#### [AIM OF THE TASK]
If a line in the data has the string "Delete", please show it.

::::::::

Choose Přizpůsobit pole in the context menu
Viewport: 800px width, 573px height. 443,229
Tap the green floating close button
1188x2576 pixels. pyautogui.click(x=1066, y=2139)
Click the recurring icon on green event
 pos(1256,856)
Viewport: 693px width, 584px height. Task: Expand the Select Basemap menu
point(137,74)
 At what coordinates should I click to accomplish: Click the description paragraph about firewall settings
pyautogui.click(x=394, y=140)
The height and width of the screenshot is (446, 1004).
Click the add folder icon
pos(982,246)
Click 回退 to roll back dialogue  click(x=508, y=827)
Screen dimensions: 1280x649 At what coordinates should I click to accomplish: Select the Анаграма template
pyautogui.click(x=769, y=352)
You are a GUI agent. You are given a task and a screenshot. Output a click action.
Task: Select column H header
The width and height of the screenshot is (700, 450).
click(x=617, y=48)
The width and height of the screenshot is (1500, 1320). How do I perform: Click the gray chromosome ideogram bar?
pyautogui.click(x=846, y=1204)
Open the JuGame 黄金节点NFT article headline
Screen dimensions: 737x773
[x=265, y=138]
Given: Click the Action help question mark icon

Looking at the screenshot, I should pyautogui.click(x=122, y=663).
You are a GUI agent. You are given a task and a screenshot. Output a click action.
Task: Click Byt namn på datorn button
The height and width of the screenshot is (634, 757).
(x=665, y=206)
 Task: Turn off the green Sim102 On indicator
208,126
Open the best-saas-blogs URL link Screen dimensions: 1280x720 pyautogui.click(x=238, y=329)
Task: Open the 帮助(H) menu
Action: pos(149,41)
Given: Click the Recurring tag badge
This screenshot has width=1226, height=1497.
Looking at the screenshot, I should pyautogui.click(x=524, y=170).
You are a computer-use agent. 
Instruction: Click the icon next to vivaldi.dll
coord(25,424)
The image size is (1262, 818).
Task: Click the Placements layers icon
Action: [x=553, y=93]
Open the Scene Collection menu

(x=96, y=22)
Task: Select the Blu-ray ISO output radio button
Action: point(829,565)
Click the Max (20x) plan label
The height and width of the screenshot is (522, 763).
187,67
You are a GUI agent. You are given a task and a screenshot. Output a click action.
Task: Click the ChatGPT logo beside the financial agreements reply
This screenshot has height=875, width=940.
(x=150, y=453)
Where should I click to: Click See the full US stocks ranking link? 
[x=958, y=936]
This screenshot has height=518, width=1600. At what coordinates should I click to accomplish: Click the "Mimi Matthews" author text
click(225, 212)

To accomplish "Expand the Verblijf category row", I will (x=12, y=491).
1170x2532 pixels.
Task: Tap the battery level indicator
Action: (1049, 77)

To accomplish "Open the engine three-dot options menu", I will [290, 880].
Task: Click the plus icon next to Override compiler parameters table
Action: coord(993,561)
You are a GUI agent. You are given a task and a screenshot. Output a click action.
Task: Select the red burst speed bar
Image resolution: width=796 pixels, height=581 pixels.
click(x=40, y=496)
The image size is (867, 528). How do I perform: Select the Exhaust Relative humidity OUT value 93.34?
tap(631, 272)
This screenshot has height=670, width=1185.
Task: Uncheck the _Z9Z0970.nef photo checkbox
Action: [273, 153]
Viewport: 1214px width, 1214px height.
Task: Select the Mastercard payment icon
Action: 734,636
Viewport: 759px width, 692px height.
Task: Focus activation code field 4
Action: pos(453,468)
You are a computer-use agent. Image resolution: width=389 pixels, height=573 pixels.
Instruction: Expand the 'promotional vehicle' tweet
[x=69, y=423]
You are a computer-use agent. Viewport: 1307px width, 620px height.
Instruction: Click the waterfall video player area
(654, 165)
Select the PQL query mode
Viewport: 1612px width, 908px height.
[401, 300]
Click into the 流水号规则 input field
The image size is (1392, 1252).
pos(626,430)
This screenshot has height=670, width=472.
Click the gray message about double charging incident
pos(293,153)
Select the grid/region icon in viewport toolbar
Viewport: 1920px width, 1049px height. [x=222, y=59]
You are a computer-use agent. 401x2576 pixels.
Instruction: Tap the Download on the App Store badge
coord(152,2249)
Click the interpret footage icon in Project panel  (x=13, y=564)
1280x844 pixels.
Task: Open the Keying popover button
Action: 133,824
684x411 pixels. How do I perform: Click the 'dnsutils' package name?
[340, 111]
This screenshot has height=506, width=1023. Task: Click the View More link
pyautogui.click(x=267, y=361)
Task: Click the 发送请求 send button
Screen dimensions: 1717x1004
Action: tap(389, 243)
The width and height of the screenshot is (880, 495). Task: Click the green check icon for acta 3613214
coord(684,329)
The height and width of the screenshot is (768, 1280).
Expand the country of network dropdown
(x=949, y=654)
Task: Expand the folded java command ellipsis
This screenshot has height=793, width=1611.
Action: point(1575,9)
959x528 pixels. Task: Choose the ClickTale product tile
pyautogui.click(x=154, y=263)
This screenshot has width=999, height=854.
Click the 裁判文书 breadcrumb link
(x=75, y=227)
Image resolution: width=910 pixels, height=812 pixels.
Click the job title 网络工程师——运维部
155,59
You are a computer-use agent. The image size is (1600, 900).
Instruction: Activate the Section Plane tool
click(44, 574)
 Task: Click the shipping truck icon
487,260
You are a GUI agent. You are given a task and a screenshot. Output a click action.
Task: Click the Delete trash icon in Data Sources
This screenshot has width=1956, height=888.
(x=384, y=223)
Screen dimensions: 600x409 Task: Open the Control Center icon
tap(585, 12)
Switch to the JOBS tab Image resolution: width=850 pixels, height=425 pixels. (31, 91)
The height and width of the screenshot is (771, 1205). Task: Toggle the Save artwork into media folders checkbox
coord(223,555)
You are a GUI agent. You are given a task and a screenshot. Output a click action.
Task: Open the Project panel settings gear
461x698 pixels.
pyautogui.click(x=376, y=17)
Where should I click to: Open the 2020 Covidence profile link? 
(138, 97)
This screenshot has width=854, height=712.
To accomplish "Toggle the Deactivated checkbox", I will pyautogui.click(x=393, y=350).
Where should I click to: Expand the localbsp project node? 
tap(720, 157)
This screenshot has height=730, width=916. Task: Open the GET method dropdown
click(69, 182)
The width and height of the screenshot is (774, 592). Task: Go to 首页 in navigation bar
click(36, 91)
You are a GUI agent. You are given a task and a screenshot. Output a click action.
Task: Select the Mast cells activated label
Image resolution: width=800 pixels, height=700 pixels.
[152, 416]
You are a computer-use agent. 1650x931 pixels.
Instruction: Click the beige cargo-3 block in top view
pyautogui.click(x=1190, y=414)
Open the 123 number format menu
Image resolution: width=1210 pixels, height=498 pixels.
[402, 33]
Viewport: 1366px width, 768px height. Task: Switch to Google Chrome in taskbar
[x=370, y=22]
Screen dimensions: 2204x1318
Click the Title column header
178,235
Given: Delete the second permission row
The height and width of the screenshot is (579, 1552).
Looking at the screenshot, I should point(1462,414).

::::::::

#### [RESULT OF THIS TASK]
Task: Click the Delete trash icon in Data Sources
Given: Delete the second permission row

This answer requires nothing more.